# start of Document text

# AerLingus Pension and legal action



## MarkLynch (28 May 2014)

Hello All,

My Uncle has been asking me for advice on his AerLingus pension. He is in some kind of society where they are looking to put together some kind of challenge and are asking for an initial 2000€ to fund it.

Now I don't think there are any issues with the guys running this scheme, my uncle know some of them and tell me they are all above board. So my question is where can I learn what has actually happened with the pension fund he is going to dig out the correspondence he has received from the trustees, but I would like to be able to validate this. And most importantly what do people think the chances of the 2000€ being money well spent are?

See below for original message:
Any other information to make an informed decision?

Deferred members should be aware that their pensions are extremely 

valuable. Depending on your promised pension it could be more valuable 

than your home.

There are two options available to Deferred Members of the IASS. Take the 

legal route or accept the proposals put forward by the Trustees of the IASS. 

The choice is up to the members. 

You should have received a letter recently from the Trustees detailing the 

cuts you will receive to your pension. It is in your interest to study this 

document carefully. You will lose between 45% and 60% of your pension.

# end of Document text
# start of Raw data

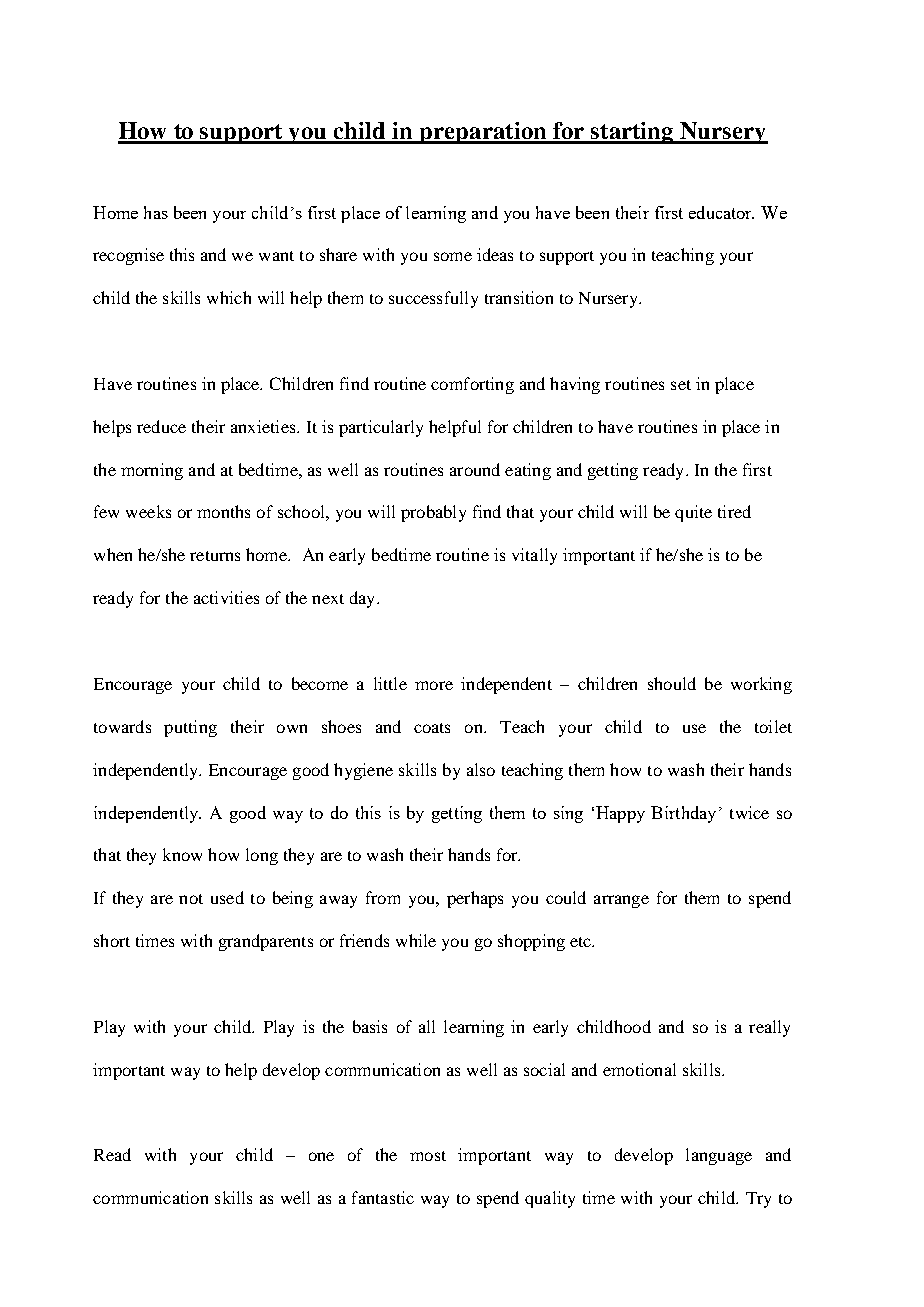 The height and width of the document is (1307, 924). What do you see at coordinates (475, 899) in the document?
I see `perhaps` at bounding box center [475, 899].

# end of Raw data

**Goal of the exercise:** Type out the stretch of the AerLingus pension thread from "than your home." through "Trustees of the IASS.", word for word.

**Response for this exercise:**
than your home.

There are two options available to Deferred Members of the IASS. Take the 

legal route or accept the proposals put forward by the Trustees of the IASS.